■ **Activity**: Reproduce verbatim the final portion of the material below, from the line containing "Image resolution: width=1024" through its last line, and nothing else.

Start of Dataset entries

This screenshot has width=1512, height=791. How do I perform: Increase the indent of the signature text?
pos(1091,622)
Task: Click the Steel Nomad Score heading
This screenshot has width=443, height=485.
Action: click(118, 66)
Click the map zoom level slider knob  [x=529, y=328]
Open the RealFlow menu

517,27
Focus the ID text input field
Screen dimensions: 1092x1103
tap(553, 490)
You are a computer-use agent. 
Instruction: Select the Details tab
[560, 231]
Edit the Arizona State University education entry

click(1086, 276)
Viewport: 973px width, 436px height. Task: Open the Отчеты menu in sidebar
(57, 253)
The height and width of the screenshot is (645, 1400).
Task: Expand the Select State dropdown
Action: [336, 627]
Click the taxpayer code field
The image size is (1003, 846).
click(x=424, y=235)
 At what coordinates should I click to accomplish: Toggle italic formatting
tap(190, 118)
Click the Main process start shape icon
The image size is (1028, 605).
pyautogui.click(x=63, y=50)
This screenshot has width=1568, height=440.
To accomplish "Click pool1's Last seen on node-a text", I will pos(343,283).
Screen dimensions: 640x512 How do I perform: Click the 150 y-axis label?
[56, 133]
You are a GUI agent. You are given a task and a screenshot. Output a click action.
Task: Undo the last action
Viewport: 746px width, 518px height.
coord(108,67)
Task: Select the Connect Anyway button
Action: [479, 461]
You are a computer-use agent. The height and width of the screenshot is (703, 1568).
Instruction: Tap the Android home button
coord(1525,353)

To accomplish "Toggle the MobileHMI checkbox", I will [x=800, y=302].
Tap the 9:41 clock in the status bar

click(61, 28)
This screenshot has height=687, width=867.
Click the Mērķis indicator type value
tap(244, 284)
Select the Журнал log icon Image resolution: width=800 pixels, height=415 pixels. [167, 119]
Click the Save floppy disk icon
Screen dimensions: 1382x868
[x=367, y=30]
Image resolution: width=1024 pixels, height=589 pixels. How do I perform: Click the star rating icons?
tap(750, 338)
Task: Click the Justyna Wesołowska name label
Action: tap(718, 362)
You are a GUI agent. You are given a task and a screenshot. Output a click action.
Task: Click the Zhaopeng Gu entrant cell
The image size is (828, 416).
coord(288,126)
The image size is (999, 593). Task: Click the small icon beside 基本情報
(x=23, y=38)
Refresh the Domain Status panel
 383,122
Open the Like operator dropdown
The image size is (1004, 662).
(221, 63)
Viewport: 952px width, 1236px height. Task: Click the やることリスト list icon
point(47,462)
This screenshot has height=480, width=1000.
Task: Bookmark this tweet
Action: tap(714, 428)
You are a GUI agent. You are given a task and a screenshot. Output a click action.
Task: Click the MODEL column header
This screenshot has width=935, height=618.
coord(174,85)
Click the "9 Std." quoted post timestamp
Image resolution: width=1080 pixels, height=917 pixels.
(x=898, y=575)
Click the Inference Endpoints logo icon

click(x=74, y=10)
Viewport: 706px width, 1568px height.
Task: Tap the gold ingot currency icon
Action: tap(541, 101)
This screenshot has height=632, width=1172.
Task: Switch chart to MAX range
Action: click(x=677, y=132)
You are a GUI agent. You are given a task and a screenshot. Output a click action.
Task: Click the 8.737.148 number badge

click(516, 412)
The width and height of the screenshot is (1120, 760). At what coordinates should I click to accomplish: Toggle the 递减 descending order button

End of Dataset entries

■ **Answer to the exercise**:
Image resolution: width=1024 pixels, height=589 pixels. How do I perform: Click the star rating icons?
tap(750, 338)
Task: Click the Justyna Wesołowska name label
Action: tap(718, 362)
You are a GUI agent. You are given a task and a screenshot. Output a click action.
Task: Click the Zhaopeng Gu entrant cell
The image size is (828, 416).
coord(288,126)
The image size is (999, 593). Task: Click the small icon beside 基本情報
(x=23, y=38)
Refresh the Domain Status panel
 383,122
Open the Like operator dropdown
The image size is (1004, 662).
(221, 63)
Viewport: 952px width, 1236px height. Task: Click the やることリスト list icon
point(47,462)
This screenshot has height=480, width=1000.
Task: Bookmark this tweet
Action: tap(714, 428)
You are a GUI agent. You are given a task and a screenshot. Output a click action.
Task: Click the MODEL column header
This screenshot has width=935, height=618.
coord(174,85)
Click the "9 Std." quoted post timestamp
Image resolution: width=1080 pixels, height=917 pixels.
(x=898, y=575)
Click the Inference Endpoints logo icon

click(x=74, y=10)
Viewport: 706px width, 1568px height.
Task: Tap the gold ingot currency icon
Action: tap(541, 101)
This screenshot has height=632, width=1172.
Task: Switch chart to MAX range
Action: click(x=677, y=132)
You are a GUI agent. You are given a task and a screenshot. Output a click action.
Task: Click the 8.737.148 number badge

click(516, 412)
The width and height of the screenshot is (1120, 760). At what coordinates should I click to accomplish: Toggle the 递减 descending order button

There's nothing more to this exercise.